The WiKID Strong Authentication System is a highly scalable, secure two-factor authentication system. It is simple to implement and maintain, allows users to be validated automatically, requires no hardware tokens, has a simple API for application support (via Ruby, PHP, Java, COM, Python, etc.), supports multiple domains, and supports replication for fault tolerance and scalability. It also supports mutual /host and transaction authentication, wireless tokens only domains, locked tokens (to your PC), anti-keystroke logger keypad PIN entry, etc.
GnuTLS is a secure communications library implementing the SSL, TLS, and DTLS protocols and technologies around them. It provides a simple C language application programming interface (API) to access the secure communications protocols, as well as APIs to parse and write X.509, PKCS #12, OpenPGP, and other required structures. It is intended to be portable and efficient with a focus on security and interoperability.
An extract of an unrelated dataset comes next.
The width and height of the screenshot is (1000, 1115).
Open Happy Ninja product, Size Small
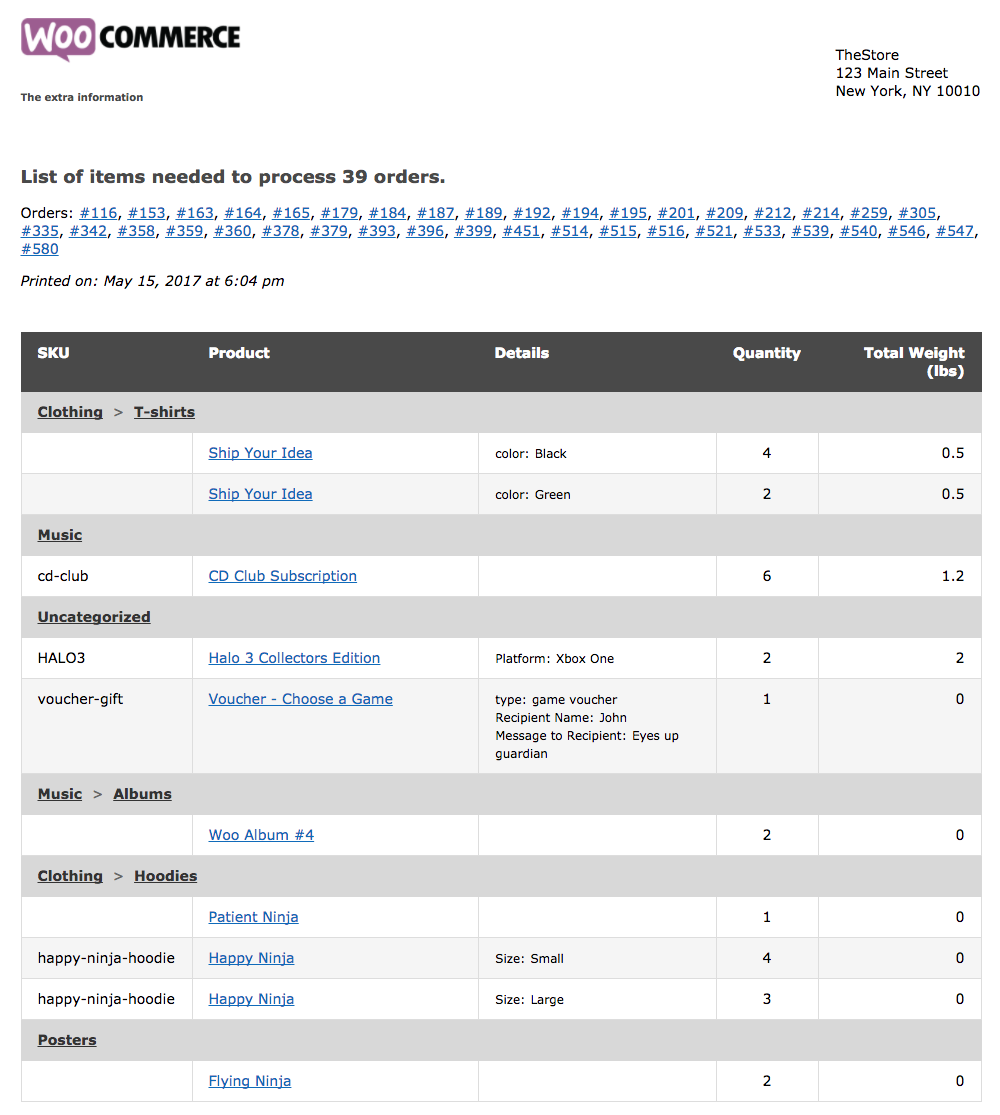(251, 959)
MIMEDefang is a flexible MIME email scanner designed to do all kinds of email processing, including anti-virus scanning, anti-spam scanning, replacing parts of messages with URLs, adding boilerplate disclaimers, and so on. It can alter or delete various parts of a MIME message according to a Perl-based policy filter. It can also bounce messages with unacceptable attachments and modify SMTP response codes on the fly. It works with the Sendmail 8.11 and newer "Milter" API, which makes it more flexible and efficient than procmail-based approaches.
The Legion of the Bouncy Castle Java Cryptography API provides a lightweight cryptography API in Java, a provider for the JCE and JCA, a clean-room implementation of the JCE 1.2.1, generators for Version 1 and Version 3 X.509 certificates, generators for Version 2 X.509 attribute certificates, PKCS12 support, and APIs for dealing with S/MIME, CMS, OCSP, TSP, CMP, CRMF, EAC, DVCS, OpenPGP, DTLS, and TLS. Versions are provided for the J2ME, and JDK 1.0-1.7.
John the Ripper is a fast password cracker, currently available for many flavors of Unix, Windows, DOS, BeOS, and OpenVMS. Its primary purpose is to detect weak Unix passwords. It supports several crypt(3) password hash types commonly found on Unix systems, as well as Windows LM hashes. On top of this, lots of other hashes and ciphers are added in the community-enhanced version (-jumbo), and some are added in John the Ripper Pro.
samhain is a daemon that can check file integrity, search the file tree for SUID files, and detect kernel module rootkits (Linux only). It can be used either standalone or as a client/server system for centralized monitoring, with strong (192-bit AES) encryption for client/server connections and the option to store databases and configuration files on the server. For tamper resistance, it supports signed database/configuration files and signed reports/audit logs. It has been tested on Linux, FreeBSD, Solaris, AIX, HP-UX, and Unixware.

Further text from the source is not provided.